IEOR Professor Lee Fleming and his collaborators — including alumnus Jason Boada (MEng '15) — were recently featured in the journal Science for their research on crowdfunding. The research shows that when a region of the U.S. has successful crowdfunding campaigns (e.g. on Kickstarter), it tends to be followed by an increase in venture capital in that particular region. This is exciting news for entrepreneurs who do not live in Silicon Valley or Boston, where almost all venture capital is currently invested in the U.S. Further, the research shows that not only does venture capital investment follow crowdfunding success, but that the effect has grown stronger over the past six years.
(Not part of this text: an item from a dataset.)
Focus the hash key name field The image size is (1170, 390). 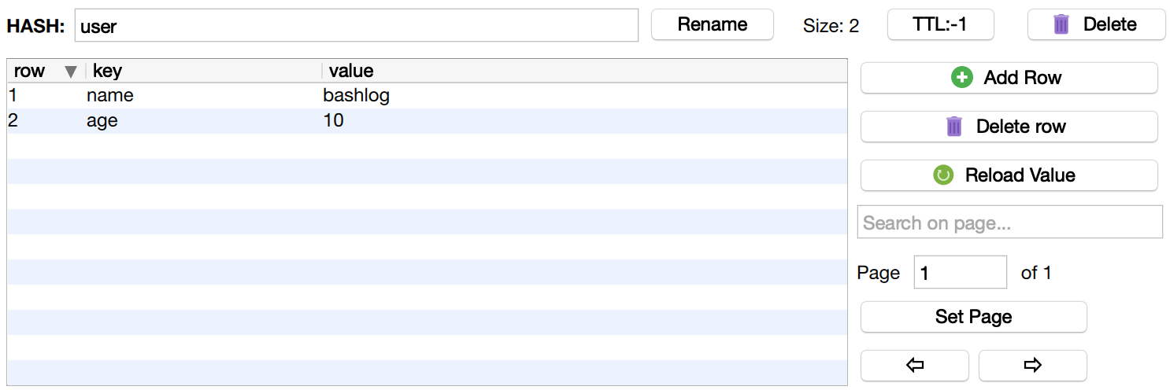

Unlike venture capital investment, crowdfunding is more evenly distributed across the country, with no real preference for either Silicon Valley or Boston.  So, if the trend continues, it may help address some of the regional inequalities in entrepreneurial financing by inducing venture capitalists to look for new opportunities in non-traditional regions.

The research started as a Master of Engineering capstone project led by IEOR student Jason Boada. Boada used web-scraping tools to gather data from Kickstarter and other crowdfunding platforms to support the CrowdBerkeley initiative by giving researchers access to a large dataset to help them work to understand crowdfunding.

Besides Boada, Fleming also collaborated with Professor Olav Sorenson and PhD student Valentina Assenova at Yale University, as well as Guan-Cheng Li, a researcher at UC Berkeley.